### Work to be completed
Please print exactly the line containing "Given: Select the Hand tool" and every line after it to the end of the records below, and nothing more.

### Data supplied

=== Section Start ===

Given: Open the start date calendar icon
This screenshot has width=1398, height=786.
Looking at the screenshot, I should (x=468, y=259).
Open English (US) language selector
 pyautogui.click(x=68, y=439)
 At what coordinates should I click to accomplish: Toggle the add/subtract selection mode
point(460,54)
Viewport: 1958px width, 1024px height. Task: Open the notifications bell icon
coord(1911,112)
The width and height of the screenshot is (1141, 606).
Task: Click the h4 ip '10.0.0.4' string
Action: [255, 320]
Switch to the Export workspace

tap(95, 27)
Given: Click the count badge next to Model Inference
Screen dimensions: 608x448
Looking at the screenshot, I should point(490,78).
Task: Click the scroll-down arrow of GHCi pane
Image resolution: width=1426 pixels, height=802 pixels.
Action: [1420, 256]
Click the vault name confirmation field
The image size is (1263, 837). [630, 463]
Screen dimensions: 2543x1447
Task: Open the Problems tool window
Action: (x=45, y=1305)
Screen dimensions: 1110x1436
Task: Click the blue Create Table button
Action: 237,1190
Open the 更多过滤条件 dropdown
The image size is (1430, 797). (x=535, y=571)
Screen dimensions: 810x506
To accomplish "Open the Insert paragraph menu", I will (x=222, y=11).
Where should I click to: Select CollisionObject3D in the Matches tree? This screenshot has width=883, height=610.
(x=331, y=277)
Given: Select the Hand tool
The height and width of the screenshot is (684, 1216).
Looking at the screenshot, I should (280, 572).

=== Section End ===

### Result of the task
Given: Select the Hand tool
The height and width of the screenshot is (684, 1216).
Looking at the screenshot, I should (280, 572).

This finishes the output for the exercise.